** start of DOCUMENT EXTRACT **
Third step:  Sit under a dryer for 1/2 hour or so.  My eyes were killing me at this point.  It only took a second but I could feel it - she was already on her way over with the fan and I was tearing.  But once she had the fan blowing to move the fumes around, I was fine.

Fourth step:  Blow dry straight - we moved over to the open window where she had the blow dryer and a few round brushes prepped up for me.  She brought the fan over to move the fumes out the window. Blow dry straight - about another 1/2 hour to 45 minutes.

Fifth step: Now dry - we move over to where she had a special straight iron hot and ready.  The entire room was engulfed in a cloud of white stuff (I really dont want to know what I was breathing).  The final process was the longest... she took her time and straightened each small collection of hair until it was BONE straight.





Now, I can't get my hair wet for ANYTHING - no water, no moisture, no sweat, no humidity. NOTHING.  No pins, clips, bands, NOTHING. No tucking the hair behind the ear either. NOTHING. DO NOT TOUCH said the sign.






I have to wait 48 hours (Saturday night) before I can wash my hair.  I have to use special shampoos and conditioners from now on and straighten my hair with serums that are sulfate free. 

The promise:  Because I have such thick course hair - I will always have some curl to my hair (unless I do the Japanese Hair Straightening System), however; when I go to blow dry it and/or straighten it - it will take less time and come out much straighter than I've been able to each before. The treatment should last 4 - 6 months.
** end of DOCUMENT EXTRACT **
**THE TASK**
Rewrite the hair-straightening account from "Now, I can't" through "said the sign.", changing "sweat" to "rain".
** start of PROVIDED RECORDS **
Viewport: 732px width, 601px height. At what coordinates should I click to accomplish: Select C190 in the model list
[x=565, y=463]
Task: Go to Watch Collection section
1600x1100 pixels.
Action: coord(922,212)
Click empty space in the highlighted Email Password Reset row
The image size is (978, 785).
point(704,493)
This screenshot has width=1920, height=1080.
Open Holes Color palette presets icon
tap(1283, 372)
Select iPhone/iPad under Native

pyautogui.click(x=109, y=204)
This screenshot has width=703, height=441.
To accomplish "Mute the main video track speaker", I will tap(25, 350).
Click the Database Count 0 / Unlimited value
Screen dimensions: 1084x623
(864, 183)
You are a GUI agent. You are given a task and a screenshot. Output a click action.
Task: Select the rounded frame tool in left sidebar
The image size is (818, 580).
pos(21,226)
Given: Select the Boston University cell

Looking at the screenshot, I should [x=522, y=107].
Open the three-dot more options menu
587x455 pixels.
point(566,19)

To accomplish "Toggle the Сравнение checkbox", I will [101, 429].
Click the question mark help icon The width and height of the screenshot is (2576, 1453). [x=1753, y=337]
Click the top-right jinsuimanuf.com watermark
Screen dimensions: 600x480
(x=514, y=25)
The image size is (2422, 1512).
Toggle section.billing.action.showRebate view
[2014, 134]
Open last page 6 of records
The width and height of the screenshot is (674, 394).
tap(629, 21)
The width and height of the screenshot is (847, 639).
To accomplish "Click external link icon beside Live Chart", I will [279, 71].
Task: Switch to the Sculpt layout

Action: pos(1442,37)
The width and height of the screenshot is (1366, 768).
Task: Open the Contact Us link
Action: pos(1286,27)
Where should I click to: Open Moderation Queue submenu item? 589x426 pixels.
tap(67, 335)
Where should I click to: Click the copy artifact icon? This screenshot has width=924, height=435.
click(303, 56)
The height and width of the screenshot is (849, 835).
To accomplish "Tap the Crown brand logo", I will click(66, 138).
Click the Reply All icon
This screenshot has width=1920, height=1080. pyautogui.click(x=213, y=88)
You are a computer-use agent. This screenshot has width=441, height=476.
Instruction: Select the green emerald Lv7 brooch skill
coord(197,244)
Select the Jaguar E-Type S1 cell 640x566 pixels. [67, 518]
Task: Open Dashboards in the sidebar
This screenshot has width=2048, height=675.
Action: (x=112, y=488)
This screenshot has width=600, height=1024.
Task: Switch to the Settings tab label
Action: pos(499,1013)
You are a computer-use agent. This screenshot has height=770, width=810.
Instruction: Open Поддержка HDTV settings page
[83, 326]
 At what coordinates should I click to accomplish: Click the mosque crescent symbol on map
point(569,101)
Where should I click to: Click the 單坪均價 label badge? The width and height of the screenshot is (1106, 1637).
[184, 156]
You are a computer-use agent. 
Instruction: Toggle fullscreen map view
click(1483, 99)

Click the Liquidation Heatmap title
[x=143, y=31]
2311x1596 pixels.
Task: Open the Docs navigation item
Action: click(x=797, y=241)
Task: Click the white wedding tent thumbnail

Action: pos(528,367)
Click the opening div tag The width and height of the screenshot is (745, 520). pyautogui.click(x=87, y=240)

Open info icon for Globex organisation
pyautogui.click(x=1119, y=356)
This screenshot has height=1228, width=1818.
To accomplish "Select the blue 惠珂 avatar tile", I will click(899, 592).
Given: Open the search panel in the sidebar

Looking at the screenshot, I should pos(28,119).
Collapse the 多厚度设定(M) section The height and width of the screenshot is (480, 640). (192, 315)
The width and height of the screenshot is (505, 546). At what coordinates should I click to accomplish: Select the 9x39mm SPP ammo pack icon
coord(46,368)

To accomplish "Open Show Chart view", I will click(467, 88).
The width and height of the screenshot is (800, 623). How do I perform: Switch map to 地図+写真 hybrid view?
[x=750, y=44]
** end of PROVIDED RECORDS **
**RESULT**
Now, I can't get my hair wet for ANYTHING - no water, no moisture, no rain, no humidity. NOTHING.  No pins, clips, bands, NOTHING. No tucking the hair behind the ear either. NOTHING. DO NOT TOUCH said the sign.